Как прожита жизнь. Воспоминания последнего секретаря Л. Н. Толстого - страница 36

Шрифт
Интервал


Нам с Толей Александровым очень хотелось посоветоваться с кем-нибудь по вопросу выбора специальности. С кем-нибудь понимающим, зрелым, стоящим на соответствующем уровне культуры и учености. И никого такого не было. Никого такого мы в Москве еще не знали.

«Ну, хорошо, – решили мы наконец, – кто главный из профессоров-философов в Москве? N? Ну вот к N мы и пойдем и посоветуемся с ним!»

Однако как это сделать? Подойти к быстро проходящему по коридору профессору, робко поклониться и на ходу задать ему вопрос, от того или иного решения которого зависело все направление нашей жизни? Нет, серьезного разговора в таких условиях получиться не могло: нам нужно посидеть спокойно и потолковать как следует с нашим воображаемым мудрым советником.

Я предложил отправиться к профессору N на его частную квартиру. Толя согласился.

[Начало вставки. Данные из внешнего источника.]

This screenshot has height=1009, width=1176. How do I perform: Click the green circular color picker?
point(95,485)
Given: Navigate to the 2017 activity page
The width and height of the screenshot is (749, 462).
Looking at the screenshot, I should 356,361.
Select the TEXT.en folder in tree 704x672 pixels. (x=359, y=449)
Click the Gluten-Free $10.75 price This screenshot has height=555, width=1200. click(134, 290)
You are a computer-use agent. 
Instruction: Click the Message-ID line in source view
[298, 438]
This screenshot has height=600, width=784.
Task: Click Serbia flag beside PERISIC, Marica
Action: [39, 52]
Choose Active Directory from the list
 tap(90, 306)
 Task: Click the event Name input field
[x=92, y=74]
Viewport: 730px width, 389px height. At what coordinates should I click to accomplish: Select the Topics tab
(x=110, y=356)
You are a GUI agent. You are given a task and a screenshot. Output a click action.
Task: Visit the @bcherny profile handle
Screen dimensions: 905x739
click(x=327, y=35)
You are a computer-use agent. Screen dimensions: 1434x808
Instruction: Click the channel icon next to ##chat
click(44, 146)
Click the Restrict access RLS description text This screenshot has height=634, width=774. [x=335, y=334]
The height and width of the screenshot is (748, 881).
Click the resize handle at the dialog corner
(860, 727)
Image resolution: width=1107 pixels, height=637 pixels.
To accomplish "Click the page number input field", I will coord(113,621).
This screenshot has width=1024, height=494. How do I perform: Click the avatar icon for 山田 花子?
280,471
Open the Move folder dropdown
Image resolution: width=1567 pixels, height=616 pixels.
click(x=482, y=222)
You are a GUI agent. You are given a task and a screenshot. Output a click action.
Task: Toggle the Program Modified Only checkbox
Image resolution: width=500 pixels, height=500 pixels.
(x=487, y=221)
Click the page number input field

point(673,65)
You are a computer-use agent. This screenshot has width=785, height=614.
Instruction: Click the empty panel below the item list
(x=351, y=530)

И вот мы уже стояли перед парадной дверью небольшого мутно-зеленого барского особнячка с белыми колоннами в одном из переулков на Пречистенке. Звонок. Выходит лакей.

– Что вам угодно?

Мы подали свои визитные карточки и говорим, что хотели бы поговорить с господином профессором.

– Вы студенты?

– Да.

Лакей уходит и скоро возвращается.

– Студентов по делам университета, – говорит он, – его превосходительство принимает только в канцелярии университета, в назначенные дни и часы!

Дверь захлопывается. Мы, грустные, уходим не солоно хлебавши.

Разыскивать проф. N в университете мы не стали. Как-то вдруг и доверие к нему пропало.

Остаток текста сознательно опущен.